====== RECORDS FOR THE EXERCISE
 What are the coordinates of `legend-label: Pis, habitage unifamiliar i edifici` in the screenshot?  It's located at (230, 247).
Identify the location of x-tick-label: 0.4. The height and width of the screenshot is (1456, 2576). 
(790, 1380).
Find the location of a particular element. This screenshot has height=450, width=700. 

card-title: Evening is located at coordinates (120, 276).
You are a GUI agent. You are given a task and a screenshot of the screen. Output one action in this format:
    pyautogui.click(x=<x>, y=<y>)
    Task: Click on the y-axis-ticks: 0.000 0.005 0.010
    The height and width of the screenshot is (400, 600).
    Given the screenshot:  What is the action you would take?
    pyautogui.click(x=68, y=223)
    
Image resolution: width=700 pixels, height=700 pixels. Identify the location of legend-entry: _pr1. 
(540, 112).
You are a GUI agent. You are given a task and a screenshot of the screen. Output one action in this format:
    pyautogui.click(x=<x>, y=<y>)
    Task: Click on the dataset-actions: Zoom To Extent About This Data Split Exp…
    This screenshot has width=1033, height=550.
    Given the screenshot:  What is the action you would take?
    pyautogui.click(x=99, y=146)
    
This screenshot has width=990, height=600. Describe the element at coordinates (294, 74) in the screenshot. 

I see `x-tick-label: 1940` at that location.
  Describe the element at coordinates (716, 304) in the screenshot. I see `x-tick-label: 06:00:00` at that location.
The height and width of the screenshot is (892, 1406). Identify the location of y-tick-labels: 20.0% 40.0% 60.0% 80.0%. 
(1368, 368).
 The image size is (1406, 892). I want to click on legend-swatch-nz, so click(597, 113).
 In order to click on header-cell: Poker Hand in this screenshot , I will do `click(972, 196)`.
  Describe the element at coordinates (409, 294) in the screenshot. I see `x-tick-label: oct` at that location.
============
§ **YOUR INSTRUCTIONS**
Arrange the lines above, from the start of the entries through the line containing "pyautogui.click(x=99, y=146)", inclusive, as a numbered list, omitting any blank lines.

§ **THE COMPLETED TASK**
1.  What are the coordinates of `legend-label: Pis, habitage unifamiliar i edifici` in the screenshot?  It's located at (230, 247).
2. Identify the location of x-tick-label: 0.4. The height and width of the screenshot is (1456, 2576). 
3. (790, 1380).
4. Find the location of a particular element. This screenshot has height=450, width=700. 
5. card-title: Evening is located at coordinates (120, 276).
6. You are a GUI agent. You are given a task and a screenshot of the screen. Output one action in this format:
7.     pyautogui.click(x=<x>, y=<y>)
8.     Task: Click on the y-axis-ticks: 0.000 0.005 0.010
9.     The height and width of the screenshot is (400, 600).
10.     Given the screenshot:  What is the action you would take?
11.     pyautogui.click(x=68, y=223)
12. Image resolution: width=700 pixels, height=700 pixels. Identify the location of legend-entry: _pr1. 
13. (540, 112).
14. You are a GUI agent. You are given a task and a screenshot of the screen. Output one action in this format:
15.     pyautogui.click(x=<x>, y=<y>)
16.     Task: Click on the dataset-actions: Zoom To Extent About This Data Split Exp…
17.     This screenshot has width=1033, height=550.
18.     Given the screenshot:  What is the action you would take?
19.     pyautogui.click(x=99, y=146)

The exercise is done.